‘I truly believe I was locked up before I ever experienced a prison cell’
After 25 years in and out of prison, Adam Verdoux, 42, is preparing to parole for the fourth time. But this time will be different, he said.
First incarcerated when he was 17, Verdoux has served time in Georgia, Florida, and South Carolina before he migrated to California, where he robbed a bank in San Francisco, leading to his most recent conviction.
He has taken a more proactive approach to this parole.
Already, he has set up an internship with the violence prevention program Man-Alive, which he became involved with in jail. He plans to continue his education with support from Project Rebound, which will help him to obtain a masters degree in social work from San Francisco State University.
The path to an internship and graduate school was hardly a straight one.
Verdoux said he grew up surrounded by violence. At the age of 8, he attacked his stepfather when he saw him beating his mother. From that moment on, fighting became a way of life.

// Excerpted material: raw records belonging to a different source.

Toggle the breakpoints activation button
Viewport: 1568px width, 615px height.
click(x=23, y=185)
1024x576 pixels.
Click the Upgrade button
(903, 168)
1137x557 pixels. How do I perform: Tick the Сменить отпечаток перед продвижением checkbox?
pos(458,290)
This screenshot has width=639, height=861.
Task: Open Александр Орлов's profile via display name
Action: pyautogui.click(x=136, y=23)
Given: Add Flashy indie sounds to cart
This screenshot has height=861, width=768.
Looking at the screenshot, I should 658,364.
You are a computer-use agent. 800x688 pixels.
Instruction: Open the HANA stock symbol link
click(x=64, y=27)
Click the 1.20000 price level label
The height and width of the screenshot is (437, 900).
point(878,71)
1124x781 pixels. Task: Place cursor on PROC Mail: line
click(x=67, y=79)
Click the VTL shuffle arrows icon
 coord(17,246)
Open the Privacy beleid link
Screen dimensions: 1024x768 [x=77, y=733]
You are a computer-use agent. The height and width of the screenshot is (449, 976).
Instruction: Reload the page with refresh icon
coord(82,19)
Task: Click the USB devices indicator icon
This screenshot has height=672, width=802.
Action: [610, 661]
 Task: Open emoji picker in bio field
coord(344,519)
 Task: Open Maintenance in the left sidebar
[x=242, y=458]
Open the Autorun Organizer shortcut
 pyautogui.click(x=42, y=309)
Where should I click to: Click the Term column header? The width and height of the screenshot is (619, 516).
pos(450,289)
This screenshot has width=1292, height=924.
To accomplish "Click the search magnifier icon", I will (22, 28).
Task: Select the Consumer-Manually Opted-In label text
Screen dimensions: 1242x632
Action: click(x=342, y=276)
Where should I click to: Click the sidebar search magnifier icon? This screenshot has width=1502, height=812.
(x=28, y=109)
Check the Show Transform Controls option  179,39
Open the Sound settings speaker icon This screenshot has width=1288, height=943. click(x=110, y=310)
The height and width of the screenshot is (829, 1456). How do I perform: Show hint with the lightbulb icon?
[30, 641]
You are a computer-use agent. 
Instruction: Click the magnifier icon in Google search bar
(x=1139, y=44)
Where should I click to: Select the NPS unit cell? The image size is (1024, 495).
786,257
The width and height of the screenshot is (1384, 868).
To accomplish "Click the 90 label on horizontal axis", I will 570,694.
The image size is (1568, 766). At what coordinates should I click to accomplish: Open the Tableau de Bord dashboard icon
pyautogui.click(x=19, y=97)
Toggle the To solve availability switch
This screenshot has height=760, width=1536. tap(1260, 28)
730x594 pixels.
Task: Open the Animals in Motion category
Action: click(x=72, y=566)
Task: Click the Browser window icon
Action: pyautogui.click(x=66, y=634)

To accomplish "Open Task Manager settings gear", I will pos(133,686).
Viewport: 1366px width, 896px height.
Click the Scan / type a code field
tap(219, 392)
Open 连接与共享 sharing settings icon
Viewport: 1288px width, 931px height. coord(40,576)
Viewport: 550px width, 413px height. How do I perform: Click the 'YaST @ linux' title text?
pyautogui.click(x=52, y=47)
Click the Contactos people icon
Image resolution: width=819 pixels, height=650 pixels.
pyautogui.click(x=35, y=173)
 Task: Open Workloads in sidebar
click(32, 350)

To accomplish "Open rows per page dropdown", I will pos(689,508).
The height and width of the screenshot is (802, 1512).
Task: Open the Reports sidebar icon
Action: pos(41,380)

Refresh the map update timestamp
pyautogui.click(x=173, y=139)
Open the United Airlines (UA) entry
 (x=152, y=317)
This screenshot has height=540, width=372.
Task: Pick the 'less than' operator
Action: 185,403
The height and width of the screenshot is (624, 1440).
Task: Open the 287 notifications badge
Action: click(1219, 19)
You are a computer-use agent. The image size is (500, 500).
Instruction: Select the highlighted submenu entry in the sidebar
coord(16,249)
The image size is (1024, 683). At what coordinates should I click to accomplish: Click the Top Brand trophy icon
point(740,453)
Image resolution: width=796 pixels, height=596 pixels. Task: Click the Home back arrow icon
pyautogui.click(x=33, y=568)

He dropped out of high school at the age of 15. By 17, he was incarcerated.
“I truly believe I was locked up before I ever experienced a prison cell,” Verdoux said.
In the county jail, Verdoux began to seek help. He tried to get into a drug program, but he was rejected because of his violent history. Verdoux scoffed at this news because he did not believe he had a problem with violence. But the program coordinator reminded him that he was locked in administrative segregation for fighting.
He was, however, accepted into Man-Alive, the violence prevention program where he is interning after his release.
“The Man-Alive program changed my life,” he said.
The program helped him realize that he was not born violent, but the violence was a learned behavior. He stayed in the Man-Alive program for two years until he was sent to prison.
He arrived at the San Quentin reception center in March 2010 and was sent to the mainline in June of the same year.
Verdoux took all the skills he had learned in the county jail and applied them to his life in prison. He enrolled in self-help programs and the Prison University Program, which were instrumental in validating the things he learned through the violence prevention program.
He said academia — classes like sociology, social psychology and neuroscience — allowed him to examine objectively the cycle of violence that he had been immersed in his whole life.
Verdoux said he knows that if he had not been raised in a violent home, his life might have been different. But his first memories are of crying, arguing and violence, so that is how he adapted to the world.
“A child must be taught a moral education,” he said, quoting Aristotle.
Now, he is using his fighting spirit to obtain positive change in his life. The fear of the unknown makes stepping out of prison scarier this time, he said, because he will be living life in a different way.
But Verdoux believes the transformation he underwent during his incarceration has brought the freedom he had been missing his whole life.